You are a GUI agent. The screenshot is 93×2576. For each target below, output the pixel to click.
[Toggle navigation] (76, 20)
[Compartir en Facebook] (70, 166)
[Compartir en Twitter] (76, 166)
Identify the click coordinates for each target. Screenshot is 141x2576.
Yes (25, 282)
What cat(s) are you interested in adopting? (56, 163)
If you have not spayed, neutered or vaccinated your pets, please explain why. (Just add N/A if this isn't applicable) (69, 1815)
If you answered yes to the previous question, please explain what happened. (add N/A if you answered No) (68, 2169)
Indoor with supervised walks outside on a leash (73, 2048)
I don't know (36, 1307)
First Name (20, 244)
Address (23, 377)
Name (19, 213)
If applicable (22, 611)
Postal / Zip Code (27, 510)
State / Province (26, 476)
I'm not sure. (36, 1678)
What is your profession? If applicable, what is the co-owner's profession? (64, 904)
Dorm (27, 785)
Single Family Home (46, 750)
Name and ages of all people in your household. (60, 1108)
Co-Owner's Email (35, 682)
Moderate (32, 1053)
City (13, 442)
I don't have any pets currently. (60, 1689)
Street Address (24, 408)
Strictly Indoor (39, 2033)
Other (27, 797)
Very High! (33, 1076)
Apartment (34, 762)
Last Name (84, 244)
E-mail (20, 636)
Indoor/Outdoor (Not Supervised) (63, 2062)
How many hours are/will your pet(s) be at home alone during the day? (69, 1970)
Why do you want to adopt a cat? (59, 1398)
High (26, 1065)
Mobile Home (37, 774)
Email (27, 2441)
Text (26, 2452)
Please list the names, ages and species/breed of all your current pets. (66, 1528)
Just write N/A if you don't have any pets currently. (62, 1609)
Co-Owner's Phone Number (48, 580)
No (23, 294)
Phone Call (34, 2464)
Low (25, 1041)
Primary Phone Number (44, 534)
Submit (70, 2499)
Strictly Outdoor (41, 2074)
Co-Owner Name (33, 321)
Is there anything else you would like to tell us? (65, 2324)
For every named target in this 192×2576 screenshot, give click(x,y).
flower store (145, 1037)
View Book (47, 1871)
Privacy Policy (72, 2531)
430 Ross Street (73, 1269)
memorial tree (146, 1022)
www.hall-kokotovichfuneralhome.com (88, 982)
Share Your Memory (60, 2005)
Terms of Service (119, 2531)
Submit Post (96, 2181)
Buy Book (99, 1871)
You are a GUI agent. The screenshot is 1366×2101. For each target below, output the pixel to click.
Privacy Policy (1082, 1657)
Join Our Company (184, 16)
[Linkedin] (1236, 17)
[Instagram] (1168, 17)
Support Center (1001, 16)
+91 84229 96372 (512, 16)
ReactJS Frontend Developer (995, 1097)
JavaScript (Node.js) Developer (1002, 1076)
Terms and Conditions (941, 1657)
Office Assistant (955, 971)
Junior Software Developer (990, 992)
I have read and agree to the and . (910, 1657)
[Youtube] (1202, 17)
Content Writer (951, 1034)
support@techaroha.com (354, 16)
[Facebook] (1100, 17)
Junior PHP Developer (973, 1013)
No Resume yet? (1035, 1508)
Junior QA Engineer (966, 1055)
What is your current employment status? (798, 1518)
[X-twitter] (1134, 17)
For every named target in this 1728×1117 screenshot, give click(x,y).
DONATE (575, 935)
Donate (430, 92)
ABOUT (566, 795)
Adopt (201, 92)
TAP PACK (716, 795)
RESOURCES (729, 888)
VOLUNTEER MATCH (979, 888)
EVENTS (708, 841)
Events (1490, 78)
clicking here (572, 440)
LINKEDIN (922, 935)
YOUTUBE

*****

* [Exercise instructions]:
For each line in the material above that contains the string "explain", make a copy.

* [Task result]:
If you have not spayed, neutered or vaccinated your pets, please explain why. (Just add N/A if this isn't applicable) (69, 1815)
If you answered yes to the previous question, please explain what happened. (add N/A if you answered No) (68, 2169)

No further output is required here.